> Assignment:
From the records below, print exactly the lines starting at the one containing "Mon compte (381, 1663)" and ending at the one containing "プロフィール・見せ方 (94, 323)", ends included, and nothing else.

Data for review Block Start

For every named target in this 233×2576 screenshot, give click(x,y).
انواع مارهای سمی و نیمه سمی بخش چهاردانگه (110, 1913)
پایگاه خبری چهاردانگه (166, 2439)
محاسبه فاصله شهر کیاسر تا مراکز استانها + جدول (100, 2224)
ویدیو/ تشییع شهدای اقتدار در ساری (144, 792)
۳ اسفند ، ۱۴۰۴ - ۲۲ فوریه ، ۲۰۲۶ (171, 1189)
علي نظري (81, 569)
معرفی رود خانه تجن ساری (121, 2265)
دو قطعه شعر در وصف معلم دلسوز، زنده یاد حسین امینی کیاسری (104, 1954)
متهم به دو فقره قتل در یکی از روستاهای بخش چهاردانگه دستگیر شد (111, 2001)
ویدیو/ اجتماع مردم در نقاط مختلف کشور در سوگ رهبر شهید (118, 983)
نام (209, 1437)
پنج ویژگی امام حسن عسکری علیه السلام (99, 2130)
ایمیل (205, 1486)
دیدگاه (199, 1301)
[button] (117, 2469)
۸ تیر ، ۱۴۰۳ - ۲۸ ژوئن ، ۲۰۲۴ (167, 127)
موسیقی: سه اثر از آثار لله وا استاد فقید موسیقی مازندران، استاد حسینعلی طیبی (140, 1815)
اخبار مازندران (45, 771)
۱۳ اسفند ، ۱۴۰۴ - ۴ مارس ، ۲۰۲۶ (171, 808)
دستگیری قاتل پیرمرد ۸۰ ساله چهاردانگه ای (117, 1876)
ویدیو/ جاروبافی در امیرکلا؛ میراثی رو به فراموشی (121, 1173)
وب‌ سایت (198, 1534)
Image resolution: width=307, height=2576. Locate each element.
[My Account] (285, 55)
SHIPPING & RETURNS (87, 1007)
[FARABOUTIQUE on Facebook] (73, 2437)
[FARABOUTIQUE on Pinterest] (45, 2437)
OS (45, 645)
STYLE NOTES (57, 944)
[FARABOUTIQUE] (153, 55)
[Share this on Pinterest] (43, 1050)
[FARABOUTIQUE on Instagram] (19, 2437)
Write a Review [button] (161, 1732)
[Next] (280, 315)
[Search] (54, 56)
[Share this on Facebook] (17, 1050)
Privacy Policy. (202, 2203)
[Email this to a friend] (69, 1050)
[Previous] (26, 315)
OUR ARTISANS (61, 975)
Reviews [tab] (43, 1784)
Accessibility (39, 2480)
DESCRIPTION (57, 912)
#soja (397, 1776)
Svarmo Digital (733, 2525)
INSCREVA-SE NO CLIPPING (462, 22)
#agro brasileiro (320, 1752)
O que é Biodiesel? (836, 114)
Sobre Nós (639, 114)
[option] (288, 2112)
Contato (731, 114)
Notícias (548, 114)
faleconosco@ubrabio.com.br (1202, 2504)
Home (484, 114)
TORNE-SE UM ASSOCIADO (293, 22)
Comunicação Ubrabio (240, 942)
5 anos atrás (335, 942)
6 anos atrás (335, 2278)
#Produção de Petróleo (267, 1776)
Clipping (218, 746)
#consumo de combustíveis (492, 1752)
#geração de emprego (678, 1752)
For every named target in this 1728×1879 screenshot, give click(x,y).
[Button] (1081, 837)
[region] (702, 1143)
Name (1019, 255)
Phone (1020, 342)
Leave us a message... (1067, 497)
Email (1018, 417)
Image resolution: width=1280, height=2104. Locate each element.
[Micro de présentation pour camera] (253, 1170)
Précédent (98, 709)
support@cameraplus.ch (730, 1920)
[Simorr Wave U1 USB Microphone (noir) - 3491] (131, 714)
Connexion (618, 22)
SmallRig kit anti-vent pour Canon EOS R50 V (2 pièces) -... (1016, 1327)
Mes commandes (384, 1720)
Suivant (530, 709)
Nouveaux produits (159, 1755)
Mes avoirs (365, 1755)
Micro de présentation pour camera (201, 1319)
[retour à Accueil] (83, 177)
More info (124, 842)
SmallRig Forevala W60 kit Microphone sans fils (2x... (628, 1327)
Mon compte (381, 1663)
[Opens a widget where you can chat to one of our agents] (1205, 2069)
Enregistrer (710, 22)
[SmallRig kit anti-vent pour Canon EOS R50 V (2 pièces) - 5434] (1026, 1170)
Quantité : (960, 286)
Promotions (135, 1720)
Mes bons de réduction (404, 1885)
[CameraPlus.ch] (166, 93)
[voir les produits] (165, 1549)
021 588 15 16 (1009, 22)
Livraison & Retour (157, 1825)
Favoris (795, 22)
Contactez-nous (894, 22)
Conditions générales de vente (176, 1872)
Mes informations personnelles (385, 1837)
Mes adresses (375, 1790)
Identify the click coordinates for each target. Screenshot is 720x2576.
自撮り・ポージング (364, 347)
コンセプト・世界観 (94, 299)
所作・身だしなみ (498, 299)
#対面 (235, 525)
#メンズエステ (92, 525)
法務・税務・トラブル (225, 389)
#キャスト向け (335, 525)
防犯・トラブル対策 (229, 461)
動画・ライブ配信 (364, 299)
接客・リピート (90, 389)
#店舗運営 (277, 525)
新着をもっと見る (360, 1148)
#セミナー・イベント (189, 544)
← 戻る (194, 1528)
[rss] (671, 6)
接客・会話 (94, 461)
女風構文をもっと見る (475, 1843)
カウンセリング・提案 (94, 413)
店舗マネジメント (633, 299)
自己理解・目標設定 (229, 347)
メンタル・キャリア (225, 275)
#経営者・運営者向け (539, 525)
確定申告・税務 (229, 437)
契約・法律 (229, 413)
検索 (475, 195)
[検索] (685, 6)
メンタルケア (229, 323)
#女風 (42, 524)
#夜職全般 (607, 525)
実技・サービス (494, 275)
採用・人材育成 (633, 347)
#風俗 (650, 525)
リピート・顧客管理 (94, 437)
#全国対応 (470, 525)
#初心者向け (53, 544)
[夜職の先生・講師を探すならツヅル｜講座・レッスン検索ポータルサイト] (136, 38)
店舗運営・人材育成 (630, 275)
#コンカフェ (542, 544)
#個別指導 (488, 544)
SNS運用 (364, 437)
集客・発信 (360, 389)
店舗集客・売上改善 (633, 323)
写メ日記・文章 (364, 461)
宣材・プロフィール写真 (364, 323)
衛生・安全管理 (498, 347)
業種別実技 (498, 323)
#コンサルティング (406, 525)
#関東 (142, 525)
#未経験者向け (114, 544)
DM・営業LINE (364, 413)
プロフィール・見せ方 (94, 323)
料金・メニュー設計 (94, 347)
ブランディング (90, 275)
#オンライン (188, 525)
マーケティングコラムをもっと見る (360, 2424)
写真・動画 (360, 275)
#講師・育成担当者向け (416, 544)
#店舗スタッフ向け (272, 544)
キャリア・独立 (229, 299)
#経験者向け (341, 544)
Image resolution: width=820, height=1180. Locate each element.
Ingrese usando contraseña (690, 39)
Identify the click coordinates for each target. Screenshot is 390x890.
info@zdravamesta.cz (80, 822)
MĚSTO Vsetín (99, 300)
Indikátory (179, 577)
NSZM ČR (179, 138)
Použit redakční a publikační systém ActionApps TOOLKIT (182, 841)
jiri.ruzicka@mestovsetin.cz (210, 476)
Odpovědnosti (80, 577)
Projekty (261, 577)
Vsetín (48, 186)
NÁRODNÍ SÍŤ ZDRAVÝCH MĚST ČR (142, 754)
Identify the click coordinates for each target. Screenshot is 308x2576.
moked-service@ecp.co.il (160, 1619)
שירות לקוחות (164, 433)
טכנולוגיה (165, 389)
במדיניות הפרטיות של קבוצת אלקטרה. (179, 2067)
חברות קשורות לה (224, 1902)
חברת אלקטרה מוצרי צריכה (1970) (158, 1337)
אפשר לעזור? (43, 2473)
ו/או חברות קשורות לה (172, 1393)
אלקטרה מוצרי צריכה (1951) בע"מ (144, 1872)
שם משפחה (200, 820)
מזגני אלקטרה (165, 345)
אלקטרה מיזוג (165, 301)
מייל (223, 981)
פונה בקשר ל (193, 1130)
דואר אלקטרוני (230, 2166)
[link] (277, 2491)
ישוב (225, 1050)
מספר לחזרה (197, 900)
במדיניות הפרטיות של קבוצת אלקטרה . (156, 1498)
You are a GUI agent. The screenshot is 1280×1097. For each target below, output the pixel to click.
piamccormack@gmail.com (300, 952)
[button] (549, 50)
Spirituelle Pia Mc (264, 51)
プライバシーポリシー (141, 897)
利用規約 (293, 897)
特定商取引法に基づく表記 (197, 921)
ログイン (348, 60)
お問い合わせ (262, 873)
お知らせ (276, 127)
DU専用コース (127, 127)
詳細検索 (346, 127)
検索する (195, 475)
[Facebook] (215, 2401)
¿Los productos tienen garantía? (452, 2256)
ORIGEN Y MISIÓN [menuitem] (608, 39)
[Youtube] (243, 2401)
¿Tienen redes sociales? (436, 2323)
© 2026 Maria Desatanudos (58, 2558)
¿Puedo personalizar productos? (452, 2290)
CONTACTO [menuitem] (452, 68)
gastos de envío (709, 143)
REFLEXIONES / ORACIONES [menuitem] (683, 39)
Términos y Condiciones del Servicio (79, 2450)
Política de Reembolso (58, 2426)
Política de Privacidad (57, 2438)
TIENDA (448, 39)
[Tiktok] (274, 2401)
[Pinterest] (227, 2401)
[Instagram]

Data for review Block End

> Result of this exercise:
Mon compte (381, 1663)
[Opens a widget where you can chat to one of our agents] (1205, 2069)
Enregistrer (710, 22)
[SmallRig kit anti-vent pour Canon EOS R50 V (2 pièces) - 5434] (1026, 1170)
Quantité : (960, 286)
Promotions (135, 1720)
Mes bons de réduction (404, 1885)
[CameraPlus.ch] (166, 93)
[voir les produits] (165, 1549)
021 588 15 16 (1009, 22)
Livraison & Retour (157, 1825)
Favoris (795, 22)
Contactez-nous (894, 22)
Conditions générales de vente (176, 1872)
Mes informations personnelles (385, 1837)
Mes adresses (375, 1790)
Identify the click coordinates for each target. Screenshot is 720x2576.
自撮り・ポージング (364, 347)
コンセプト・世界観 (94, 299)
所作・身だしなみ (498, 299)
#対面 (235, 525)
#メンズエステ (92, 525)
法務・税務・トラブル (225, 389)
#キャスト向け (335, 525)
防犯・トラブル対策 (229, 461)
動画・ライブ配信 (364, 299)
接客・リピート (90, 389)
#店舗運営 (277, 525)
新着をもっと見る (360, 1148)
#セミナー・イベント (189, 544)
← 戻る (194, 1528)
[rss] (671, 6)
接客・会話 (94, 461)
女風構文をもっと見る (475, 1843)
カウンセリング・提案 (94, 413)
店舗マネジメント (633, 299)
自己理解・目標設定 (229, 347)
メンタル・キャリア (225, 275)
#経営者・運営者向け (539, 525)
確定申告・税務 (229, 437)
契約・法律 (229, 413)
検索 (475, 195)
[検索] (685, 6)
メンタルケア (229, 323)
#女風 (42, 524)
#夜職全般 (607, 525)
実技・サービス (494, 275)
採用・人材育成 (633, 347)
#風俗 (650, 525)
リピート・顧客管理 (94, 437)
#全国対応 (470, 525)
#初心者向け (53, 544)
[夜職の先生・講師を探すならツヅル｜講座・レッスン検索ポータルサイト] (136, 38)
店舗運営・人材育成 (630, 275)
#コンカフェ (542, 544)
#個別指導 (488, 544)
SNS運用 (364, 437)
集客・発信 (360, 389)
店舗集客・売上改善 (633, 323)
写メ日記・文章 (364, 461)
宣材・プロフィール写真 (364, 323)
衛生・安全管理 (498, 347)
業種別実技 (498, 323)
#コンサルティング (406, 525)
#関東 (142, 525)
#未経験者向け (114, 544)
DM・営業LINE (364, 413)
プロフィール・見せ方 (94, 323)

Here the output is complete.